Transport measurements were carried out in a Physical Property Measurement System (PPMS). The longitudinal and Hall resistance were measured using a standard lock-in technique. For these measurements, the bulk crystals were exfoliated down to obtain thin crystals ~10 μm thick, deposited on an insulating silicon wafer. The electrical contacts were realized with gold wires (\(\varnothing 25\upmu {{{{{\mathrm{m}}}}}}\)) glued with silver epoxy.

Photoemission

The ARPES measurements were conducted at the CASSIOPEE beamline of Synchrotron SOLEIL (France). Before the measurement, the sample was cooled down at T ≈ 12 K and cleaved in situ in UHV in the analysis chamber. The CASSIOPEE beamline is equipped with a Scienta R4000 hemisperical electron analyzer (angular acceptance ± 15°) with vertical slits.
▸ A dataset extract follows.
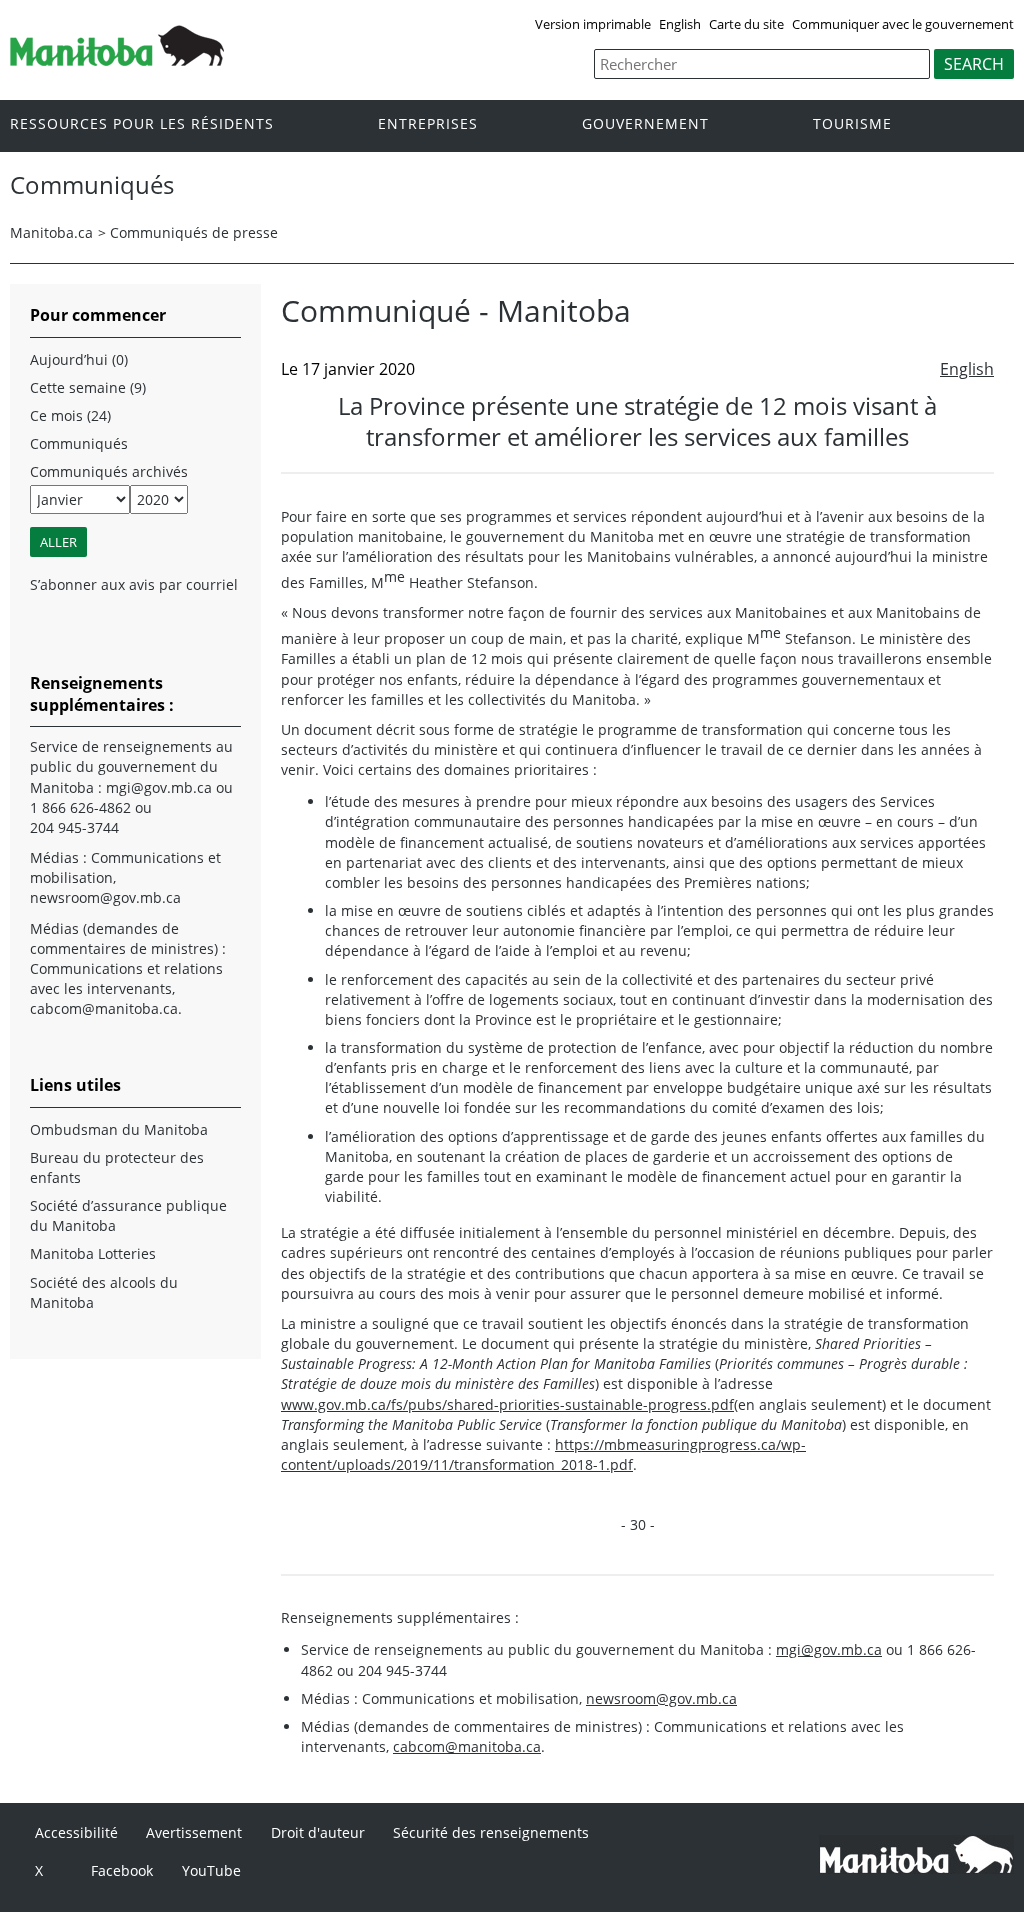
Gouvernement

The angular and energy resolutions were 0.25° and 15 meV. The mean diameter of the incident photon beam was smaller than 50 μm. We used linear horizontal polarized photons with an energy of 47 eV. Binding energies are referenced to the Fermi level of a gold foil in electrical contact with the sample.

ESR measurements

The samples were studied with two Bruker spectrometer, EMX and ELEXYS-II, working in CW-mode in X-band in a cavity of frequency 9.482 GHz. The thin flat bromine-doped 2H-MoTe₂ crystal was glued on the flat part machined into a glass rod, enabling the control of the angular orientation of the sample with respect to the applied magnetic field. The angle is measured with respect to the axis perpendicular to the sample. The orientation was manually controlled with a goniometer of 0.5° precision. The spectrometer provides the first derivative of the absorbed microwave power as a function of magnetic field. Measurements were carried out in a helium-flow cryostat in the temperature range from T = 4 K to T = 300 K. Changing the in-plane orientation did not lead to significant changes in the spectrum and so the in-plane orientation has not been determined.

STM measurements

The bulk 2H-MoTe₂ doped crystals were cleaved under UHV conditions, P < 2 × 10⁻¹⁰ mbar, to get clean surfaces free of atomic contamination. The samples were measured at T = 77 K in two different microscopes: one Joule-Thomson (JT) from SPECS and one LT from Omicron (Scienta). The differential conductance \(\frac{dI}{dV}(V)\) spectra are taken with the feedback loop open with current setpoint set at sample bias of −1.2 V. To compare spectra measured at different locations or plotting conductance maps, we need to remove the effects of changing tunnel barrier height. To that end, we assume that the total DOS is conserved on the energy range [−1.2 V, 0.15 V]. Thus, we normalize all measured \(\frac{dI}{dV}(V)\) curves by their integrated values \(\int\nolimits_{-1.2}^{0.15}\frac{dI}{dV}dV\).